群馬県・草津温泉の西端に位置する西の河原露天風呂は、日本有数の規模を誇る大露天風呂として知られています。豊かな自然に囲まれた湯船は、男女合わせて約500㎡(男湯333.5㎡/女湯166.0㎡)という圧倒的な広さを持ち、まさに草津温泉を代表する入浴施設のひとつです。

大きな湯船にゆったりと身を沈めれば、目の前には四季折々に姿を変える高原の自然が広がります。新緑がまぶしい春から夏、鮮やかな紅葉に染まる秋、そして雪見露天が楽しめる冬まで、360度の大自然に包まれるひとときは、まさに至福の時間です。湯に抱かれながら空を見上げれば、昼は澄み渡る青空、夜は満天の星が広がり、心身ともに深い癒やしへと導いてくれます。

四季折々の自然と一体になる湯浴み

西の河原露天風呂の最大の魅力は、四季の変化を間近に感じられることです。春から初夏にかけては新緑が目に鮮やかに映え、澄んだ空気の中で爽やかな湯浴みが楽しめます。秋には周囲の木々が赤や黄金色に染まり、湯面に映る紅葉が幻想的な景観をつくり出します。そして冬には、しんしんと降る雪を眺めながら入る「雪見風呂」という、日本ならではの贅沢な体験が待っています。

夜には公園内のライトアップが行われ、昼間とはまったく異なる幻想的な雰囲気に包まれます。星空を見上げながら、ほのかな湯けむりの中でくつろぐ時間は、まさに至福のひとときです。

万代源泉の力強い泉質

西の河原露天風呂で使用されているのは、草津温泉の代表的な源泉のひとつである万代源泉です。湧出温度は約94~95度と非常に高温で、マグマに近い場所から湧き出す力強い温泉です。泉質は酸性塩化物硫酸塩泉(pH1.7)で、優れた殺菌作用と抗炎症作用を持つとされています。

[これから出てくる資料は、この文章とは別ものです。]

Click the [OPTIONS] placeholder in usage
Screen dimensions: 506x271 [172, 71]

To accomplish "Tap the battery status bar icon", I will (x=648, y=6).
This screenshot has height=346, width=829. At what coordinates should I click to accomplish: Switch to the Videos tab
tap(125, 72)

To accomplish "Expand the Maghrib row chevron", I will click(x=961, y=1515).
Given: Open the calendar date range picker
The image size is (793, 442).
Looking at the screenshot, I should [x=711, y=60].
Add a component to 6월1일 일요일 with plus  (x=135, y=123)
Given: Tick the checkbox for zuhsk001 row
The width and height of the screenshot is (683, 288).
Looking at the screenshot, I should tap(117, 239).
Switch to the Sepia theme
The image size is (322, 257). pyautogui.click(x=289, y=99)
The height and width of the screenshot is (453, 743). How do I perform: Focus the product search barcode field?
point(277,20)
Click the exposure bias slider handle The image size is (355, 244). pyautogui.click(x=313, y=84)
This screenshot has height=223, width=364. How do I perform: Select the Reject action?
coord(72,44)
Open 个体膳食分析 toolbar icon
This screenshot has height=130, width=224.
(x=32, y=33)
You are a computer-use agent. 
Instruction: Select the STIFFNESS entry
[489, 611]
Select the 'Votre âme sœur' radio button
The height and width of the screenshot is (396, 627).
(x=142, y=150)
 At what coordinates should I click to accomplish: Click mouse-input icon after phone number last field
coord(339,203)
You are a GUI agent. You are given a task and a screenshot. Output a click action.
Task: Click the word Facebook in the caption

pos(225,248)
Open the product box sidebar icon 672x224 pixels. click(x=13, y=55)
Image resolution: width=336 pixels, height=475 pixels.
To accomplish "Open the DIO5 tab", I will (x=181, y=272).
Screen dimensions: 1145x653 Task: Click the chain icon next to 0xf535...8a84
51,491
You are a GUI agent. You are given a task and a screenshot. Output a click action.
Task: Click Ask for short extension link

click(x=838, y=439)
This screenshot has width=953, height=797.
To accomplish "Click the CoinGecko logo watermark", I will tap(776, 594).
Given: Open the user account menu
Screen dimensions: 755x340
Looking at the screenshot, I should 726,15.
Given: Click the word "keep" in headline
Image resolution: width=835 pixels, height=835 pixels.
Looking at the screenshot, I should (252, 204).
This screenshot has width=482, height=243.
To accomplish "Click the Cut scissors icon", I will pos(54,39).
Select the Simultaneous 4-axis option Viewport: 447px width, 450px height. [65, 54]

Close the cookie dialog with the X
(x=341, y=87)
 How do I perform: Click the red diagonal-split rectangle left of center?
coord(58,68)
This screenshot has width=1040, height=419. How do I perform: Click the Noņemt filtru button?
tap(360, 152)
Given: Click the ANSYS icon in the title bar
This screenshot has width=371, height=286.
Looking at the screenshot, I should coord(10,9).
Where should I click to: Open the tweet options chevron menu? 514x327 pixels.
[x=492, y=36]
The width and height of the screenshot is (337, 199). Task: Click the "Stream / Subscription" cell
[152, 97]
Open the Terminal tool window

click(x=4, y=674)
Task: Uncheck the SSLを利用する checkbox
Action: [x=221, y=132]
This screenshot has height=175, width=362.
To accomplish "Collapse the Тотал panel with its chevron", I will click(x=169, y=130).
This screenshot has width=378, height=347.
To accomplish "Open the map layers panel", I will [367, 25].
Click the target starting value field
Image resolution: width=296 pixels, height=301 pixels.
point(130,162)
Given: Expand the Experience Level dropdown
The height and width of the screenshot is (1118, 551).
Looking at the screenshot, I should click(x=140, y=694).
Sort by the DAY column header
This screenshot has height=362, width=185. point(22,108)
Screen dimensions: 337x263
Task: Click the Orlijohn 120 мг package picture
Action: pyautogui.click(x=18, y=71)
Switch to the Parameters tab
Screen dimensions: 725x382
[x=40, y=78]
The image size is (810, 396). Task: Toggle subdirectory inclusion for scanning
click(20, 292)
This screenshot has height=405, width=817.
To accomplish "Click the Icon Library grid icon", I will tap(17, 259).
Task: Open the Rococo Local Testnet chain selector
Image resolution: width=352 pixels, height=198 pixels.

神経痛、関節痛、うちみ、やけど、慢性消化器病、病後回復期、美肌、慢性婦人病などに効果が期待され、古くから多くの湯治客に親しまれてきました。広大な湯船の中には小さな湯の滝もあり、温泉の豊富な湯量を実感できます。

洗い場は設けられていないため、かけ湯をしてから入浴するのが基本となります。男女別の脱衣所やロッカー、トイレが整備されており、安心して利用できます。

夜のライトアップと幻想的な時間

西の河原公園では日没から夜遅くまでライトアップが行われ、昼間とは異なる幻想的な景色が広がります。湯煙が照明に照らされて浮かび上がる様子は非常に美しく、ロマンチックな雰囲気を演出します。

夜の露天風呂では、静寂の中で星空を眺めながらの入浴が楽しめます。湯に浸かりながら見上げる夜空は格別で、旅の思い出をより印象深いものにしてくれることでしょう。

毎週金曜日は「混浴の日」

西の河原露天風呂では、毎週金曜日(特定日を除く)には「混浴の日」が設けられ、夕方から一定時間、男性露天風呂が混浴となります。カップルやご夫婦、ご家族で一緒に温泉を楽しめる特別な機会として人気を集めています。

女性には湯あみ着のレンタルが用意され、男性も専用の湯あみ着を着用して入浴するため、安心して利用できます。丸山のライトアップとあわせて、特別な時間を共有できるのも魅力のひとつです。

西の河原公園と温泉の原風景

西の河原露天風呂がある一帯は西の河原公園と呼ばれ、上信越高原国立公園の特別地域に指定されています。温泉街の中心にある湯畑から徒歩約10~15分ほどの距離にあり、湯けむり漂う散策路を進んだ先に広がるのがこの壮大な景観です。

広い河原のあちこちから源泉が湧き出し、その湧出量は毎分約1,400リットルにも及びます。湯は滝や池を形づくり、湯の川となって流れています。その光景はまるで地球の鼓動を感じさせるかのようです。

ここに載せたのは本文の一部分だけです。